We know that the research available to us clearly indicates that Mitragynine is an Opioid agonist. In addition, we have a tremendous amount of case studies just here on Bluelight of individuals who are Opioid-dependent using it in the above-stated applications. There have been analogs of Mitragynine sold of higher potency that Opioid-dependent individuals compare to Opioids in essentially every way.
The argument isn't really "is it an Opioid" the argument is "does it do other things aside from its Opioid agonism". It might do other things, but Occam's Razor would suggest that it's an Opioid and that's why Opioid users like it.
Of course it is always good to have a respectful discussion. Kratom is not new at all. The first good papers on it began in 1988. That is relatively new to an old man like me but ancient to most folks here.

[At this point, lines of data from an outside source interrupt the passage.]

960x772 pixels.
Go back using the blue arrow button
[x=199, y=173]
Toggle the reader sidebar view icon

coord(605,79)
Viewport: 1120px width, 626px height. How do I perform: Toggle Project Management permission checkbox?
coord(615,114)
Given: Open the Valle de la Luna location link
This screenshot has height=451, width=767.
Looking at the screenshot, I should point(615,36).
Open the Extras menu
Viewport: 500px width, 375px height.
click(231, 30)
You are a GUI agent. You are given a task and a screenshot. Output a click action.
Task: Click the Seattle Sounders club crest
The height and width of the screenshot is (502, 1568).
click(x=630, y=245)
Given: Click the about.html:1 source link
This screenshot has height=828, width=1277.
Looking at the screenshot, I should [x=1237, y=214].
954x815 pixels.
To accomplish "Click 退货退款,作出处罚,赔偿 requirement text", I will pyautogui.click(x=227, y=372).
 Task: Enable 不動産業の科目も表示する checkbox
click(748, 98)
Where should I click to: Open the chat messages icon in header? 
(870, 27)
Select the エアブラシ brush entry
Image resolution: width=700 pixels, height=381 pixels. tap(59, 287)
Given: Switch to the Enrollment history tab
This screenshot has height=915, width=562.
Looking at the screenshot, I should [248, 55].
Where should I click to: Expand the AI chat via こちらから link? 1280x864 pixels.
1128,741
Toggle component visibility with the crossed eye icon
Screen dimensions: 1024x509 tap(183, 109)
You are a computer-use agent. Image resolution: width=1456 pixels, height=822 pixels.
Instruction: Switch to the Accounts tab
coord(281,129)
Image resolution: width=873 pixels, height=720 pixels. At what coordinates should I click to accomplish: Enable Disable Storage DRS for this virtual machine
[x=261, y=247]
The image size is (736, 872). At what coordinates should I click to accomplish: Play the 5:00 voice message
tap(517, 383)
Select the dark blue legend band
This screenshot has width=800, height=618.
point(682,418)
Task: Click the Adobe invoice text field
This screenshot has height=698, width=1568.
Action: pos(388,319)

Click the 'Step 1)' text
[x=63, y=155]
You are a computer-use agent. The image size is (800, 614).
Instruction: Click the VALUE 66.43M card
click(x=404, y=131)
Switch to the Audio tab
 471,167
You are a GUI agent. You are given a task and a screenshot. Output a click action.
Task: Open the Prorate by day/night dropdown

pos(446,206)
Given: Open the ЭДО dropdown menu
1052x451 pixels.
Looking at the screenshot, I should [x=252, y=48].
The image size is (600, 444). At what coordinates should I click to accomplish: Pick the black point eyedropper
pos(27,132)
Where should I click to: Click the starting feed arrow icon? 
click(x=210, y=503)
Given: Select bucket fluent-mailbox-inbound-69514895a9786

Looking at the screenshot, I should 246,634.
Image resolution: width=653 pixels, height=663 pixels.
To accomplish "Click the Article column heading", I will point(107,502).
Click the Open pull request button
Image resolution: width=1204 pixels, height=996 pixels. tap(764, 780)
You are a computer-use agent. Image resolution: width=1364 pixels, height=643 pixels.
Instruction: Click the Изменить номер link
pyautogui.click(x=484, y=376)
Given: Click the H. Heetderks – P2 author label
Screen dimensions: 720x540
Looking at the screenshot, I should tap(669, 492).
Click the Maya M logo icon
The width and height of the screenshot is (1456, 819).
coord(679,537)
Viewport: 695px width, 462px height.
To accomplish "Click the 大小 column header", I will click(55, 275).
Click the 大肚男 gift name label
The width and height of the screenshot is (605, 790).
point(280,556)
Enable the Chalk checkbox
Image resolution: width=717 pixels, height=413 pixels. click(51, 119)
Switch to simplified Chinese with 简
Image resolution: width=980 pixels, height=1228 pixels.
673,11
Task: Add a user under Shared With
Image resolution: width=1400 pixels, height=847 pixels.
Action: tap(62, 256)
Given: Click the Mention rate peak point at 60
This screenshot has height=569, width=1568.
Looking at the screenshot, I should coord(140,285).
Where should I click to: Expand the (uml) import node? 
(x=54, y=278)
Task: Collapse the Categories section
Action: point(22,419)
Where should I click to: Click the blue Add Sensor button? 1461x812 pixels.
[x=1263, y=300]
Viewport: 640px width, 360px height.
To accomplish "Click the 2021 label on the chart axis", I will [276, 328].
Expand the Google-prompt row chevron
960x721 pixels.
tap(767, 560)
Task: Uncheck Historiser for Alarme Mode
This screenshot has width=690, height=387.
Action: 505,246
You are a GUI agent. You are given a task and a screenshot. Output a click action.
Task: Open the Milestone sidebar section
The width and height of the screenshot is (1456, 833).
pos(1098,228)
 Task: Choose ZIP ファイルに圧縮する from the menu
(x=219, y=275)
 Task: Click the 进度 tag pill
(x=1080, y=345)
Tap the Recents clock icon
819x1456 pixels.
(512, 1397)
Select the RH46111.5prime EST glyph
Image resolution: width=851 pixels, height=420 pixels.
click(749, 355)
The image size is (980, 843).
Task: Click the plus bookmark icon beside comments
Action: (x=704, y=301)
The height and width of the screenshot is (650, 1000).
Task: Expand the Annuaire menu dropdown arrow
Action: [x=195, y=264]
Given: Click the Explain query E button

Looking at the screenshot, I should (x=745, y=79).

OK, as you probably know there are 3 different colourations in leaf veins: White, Green & Red. The colouration is not due to typological differentiation but to maturation. The White has almost no 7-Hydroxymitragynine (7-OH). It's psychoactively a stimulant.The Green has perceptible 7-OH. Then the Red has the most 7-OH. If harvested at peak maturity you might find an average of 1.75% content. But, to show you what a waste Kratom concentrates & tinctures are, the greatest source of 7-OH is actually the Indolic alkaloid Mitragynine via in vitro metabolites.
At peak maturity leaves might average 60% Mitragynine, the chief alkaloid in the leaf. However, the amount converted in vitro is not quantified despite the fast & furious research taking place over the last decade. In fact manufacturers of concentrates & tinctures seem to be unaware that claiming "5X" or whatever strength of 7-OH is entirely non sensical. IF most net 7-OH is derived in vitro, how can they claim ANY strength?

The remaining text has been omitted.